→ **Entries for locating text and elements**
-=-=-=-=-

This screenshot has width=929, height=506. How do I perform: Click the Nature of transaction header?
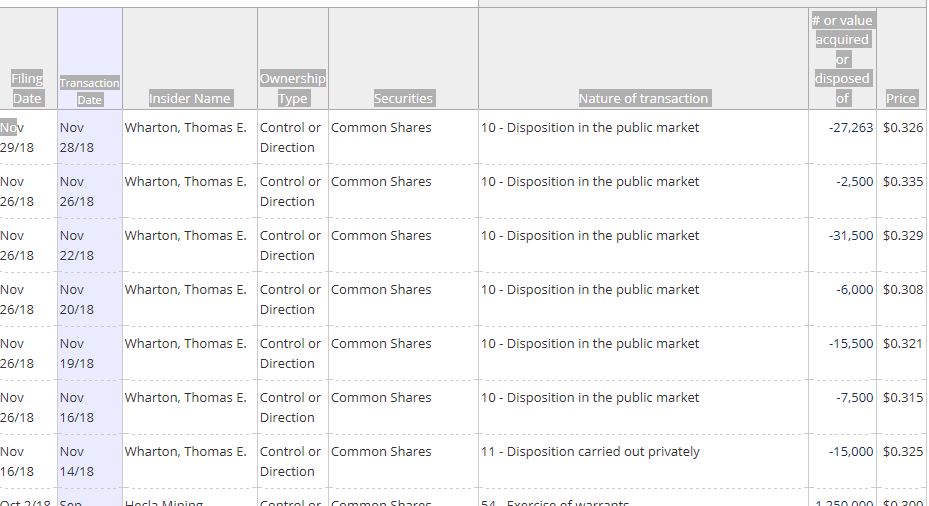643,98
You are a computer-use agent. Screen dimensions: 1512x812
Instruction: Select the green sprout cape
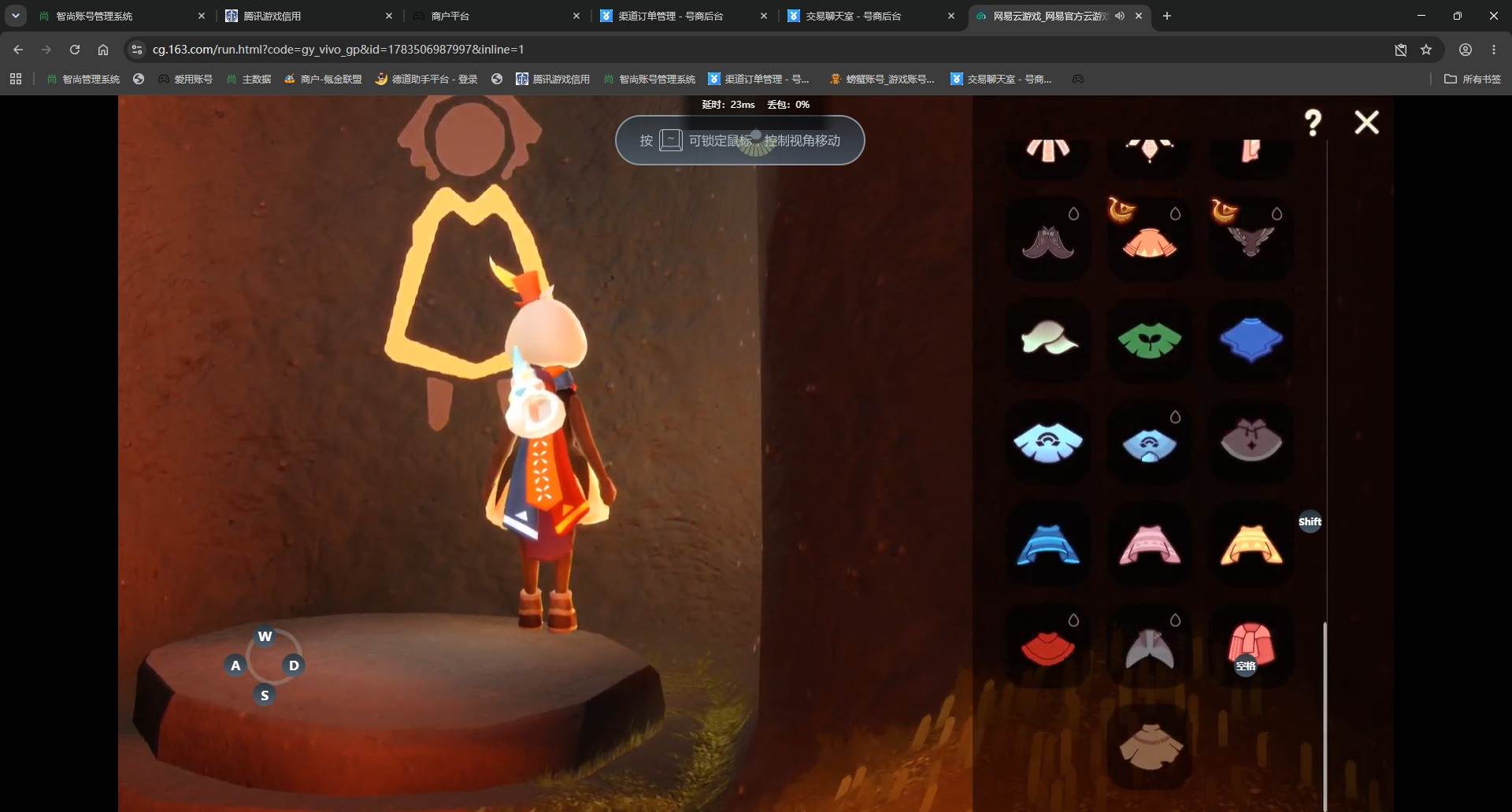1149,340
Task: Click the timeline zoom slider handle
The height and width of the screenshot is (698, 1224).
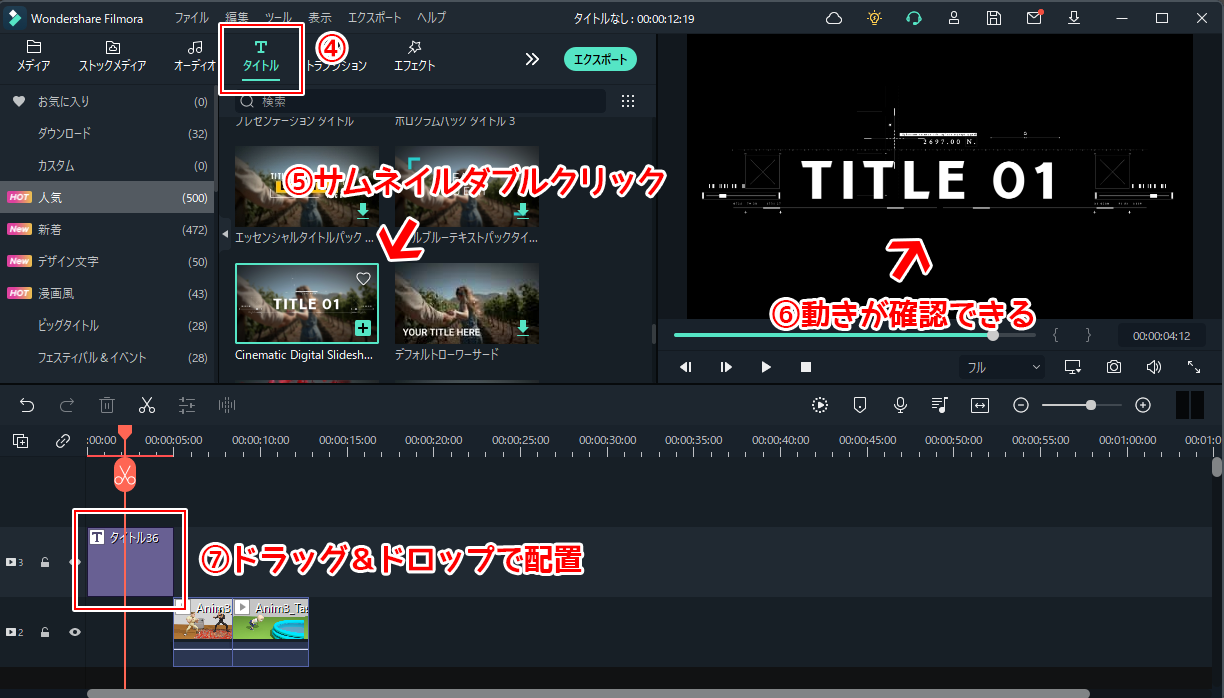Action: pos(1090,405)
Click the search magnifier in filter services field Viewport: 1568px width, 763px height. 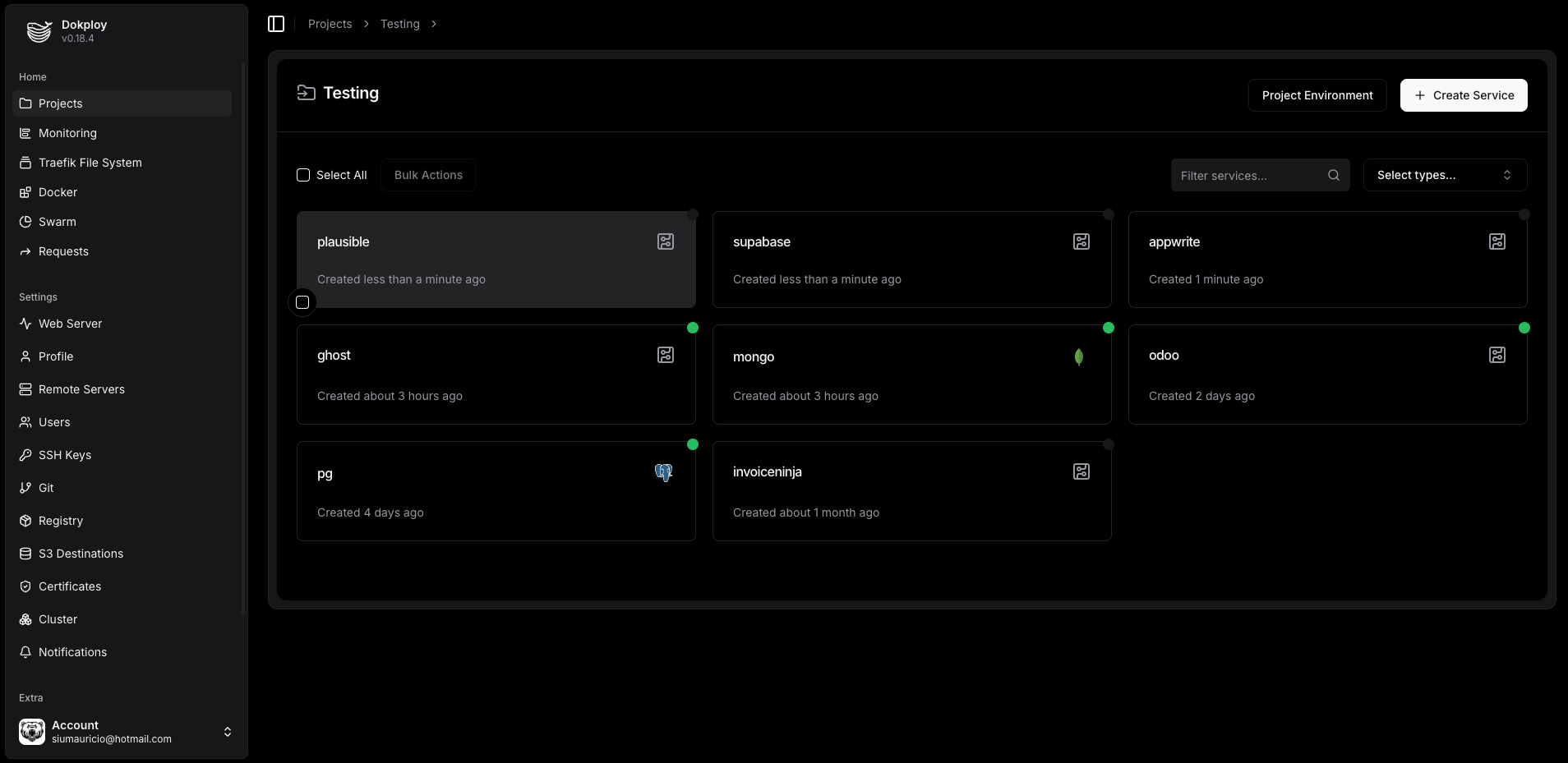click(x=1334, y=175)
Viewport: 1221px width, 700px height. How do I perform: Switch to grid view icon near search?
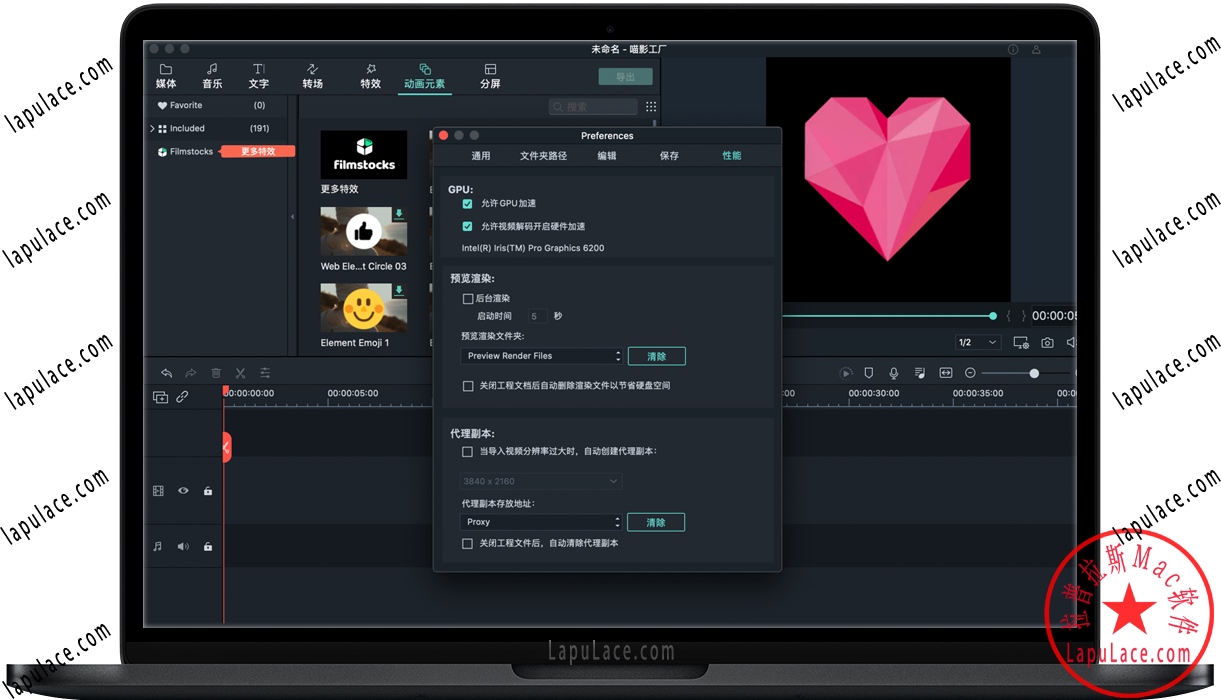click(x=651, y=107)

-=-=-=-=-

→ **TASK REQUIREMENTS**
Starting at the row that contains "Viewport: 1221px width, 700px" and ending at the last row, write those rows out again with their requests, adding 35 to every coordinate in the answers. Leave the pictures out.

→ **RESULT**
Viewport: 1221px width, 700px height. How do I perform: Switch to grid view icon near search?
click(x=686, y=142)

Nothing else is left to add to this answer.